Millie Beale worked as a cleaner at Westland in the department that built the Apache

I was a cleaner in Westlands but because I was highly passed I worked in where they did the Apache and all that before that was on show. I worked in 220, 180 …

Interviewer: These are sheds are they, these numbers?

Yes, they’re numbers. Then, I was down with the Apache people which they gave me a ticket tag. There was a simulator down there as well which I was on that floor cleaning. I was doing the top section of the factory basically because of the high security I had. The supervisors at the time; because I’d get a building up together, they’d kept moving me and putting me somewhere else to get that building up together and I got a bit fed-up with this. But when I was in Apache, the last one I was in, they really didn’t want me to leave and I used to clean. I used to say shut your computers down, I don’t want to be pressing any bad buttons. I’m going to do your computers tonight and they’d do it. I’d clean all their computers and their phones and all that sort of thing, and all their paper work on their desks, like they’d be out over one another. I just used to put it in piles. I never touched it really, just put it into piles, cleaned their desks and put all their pencils in.

We used to raise money that way for charity

And then for a bit of fun sometimes I’d find some shoes under the desks and I’d put them in a cardboard box and then I’d go in and say, while they were all concentrating on their work, I thought it was quite funny. I’d go in and I’d shake the rubbish bag which made a lot of noise and they’d all look up and I’d say; sale day today, what you selling then? and I’d say well, there’s this shoe … that one’s 50p … and this shoe, is £1.50 but that matches this one. And, you know, we used to raise money that way for charity. They all used to buy their own shoes back. I mean it was so silly really. And then everybody’s birthday it was doughnut day. Hundreds of doughnuts, I mean, literally. When I was leaving I got the doughnuts in and I had special permission to take my car down to the building and the supervisors asked me why I was parked here and, I said, because I had permission to park there and they said well that’s not right, you should be in the car park and, I said, well, it’s a special day today and they never knew why I parked there. It was only to unload my car with all these doughnuts because every office had a big bakers tray of doughnuts and each office had one to themselves and they were all different flavours, you know, all different flavours … marvellous, marvellous.

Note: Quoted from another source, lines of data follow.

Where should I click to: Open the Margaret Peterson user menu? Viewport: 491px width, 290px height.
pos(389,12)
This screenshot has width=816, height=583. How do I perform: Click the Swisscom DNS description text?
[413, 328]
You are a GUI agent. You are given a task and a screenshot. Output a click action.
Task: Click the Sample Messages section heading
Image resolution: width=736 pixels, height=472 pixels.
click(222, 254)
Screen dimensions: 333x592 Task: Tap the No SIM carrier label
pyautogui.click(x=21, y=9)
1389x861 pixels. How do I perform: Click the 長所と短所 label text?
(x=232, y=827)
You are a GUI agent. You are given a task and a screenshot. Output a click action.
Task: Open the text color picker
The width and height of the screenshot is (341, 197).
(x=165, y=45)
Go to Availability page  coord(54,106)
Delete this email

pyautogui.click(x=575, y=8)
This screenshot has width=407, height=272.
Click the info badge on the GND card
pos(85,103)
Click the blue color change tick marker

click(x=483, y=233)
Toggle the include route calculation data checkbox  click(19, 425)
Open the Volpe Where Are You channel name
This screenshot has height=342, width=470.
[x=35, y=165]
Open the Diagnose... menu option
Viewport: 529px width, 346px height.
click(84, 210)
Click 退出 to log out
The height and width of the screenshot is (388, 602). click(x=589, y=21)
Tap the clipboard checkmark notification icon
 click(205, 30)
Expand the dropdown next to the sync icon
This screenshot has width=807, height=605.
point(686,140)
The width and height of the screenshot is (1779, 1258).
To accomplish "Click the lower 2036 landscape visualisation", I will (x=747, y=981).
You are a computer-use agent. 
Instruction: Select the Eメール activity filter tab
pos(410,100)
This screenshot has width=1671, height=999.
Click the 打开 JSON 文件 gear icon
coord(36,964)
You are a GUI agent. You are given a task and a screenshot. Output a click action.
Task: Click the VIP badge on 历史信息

Interviewer: Can you describe what it was like in there?

It was friendly. There was a little canteen you could sit around. You weren’t allowed to smoke in there obviously but then you’d go-in round and there were all the computers and different offices for different things and then downstairs was a very highly polished floor with the simulator and things. I don’t know whether I should be telling you all this really (Mother – that’s secret) well it is really because ….

It was a trustworthy workplace

But it was very nice and nobody said anything about their jobs or anything like that and I never talked about anything I overheard or anything like that and it was a trustworthy workplace, if you know what I mean. They would do anything to help you, you know, even though I was a cleaner, I wasn’t classed as a cleaner. Do you understand what I mean? They never looked down on me because I was cleaning. In fact, I think they appreciated me, to be honest. They were always very kind to me and every birthday, honest to God, if I’d eaten all the doughnuts they offered me, I’d have been about 30 stone.

Interviewer: You’d have exploded?

Yes, yes, because I was always included even though I was a cleaner.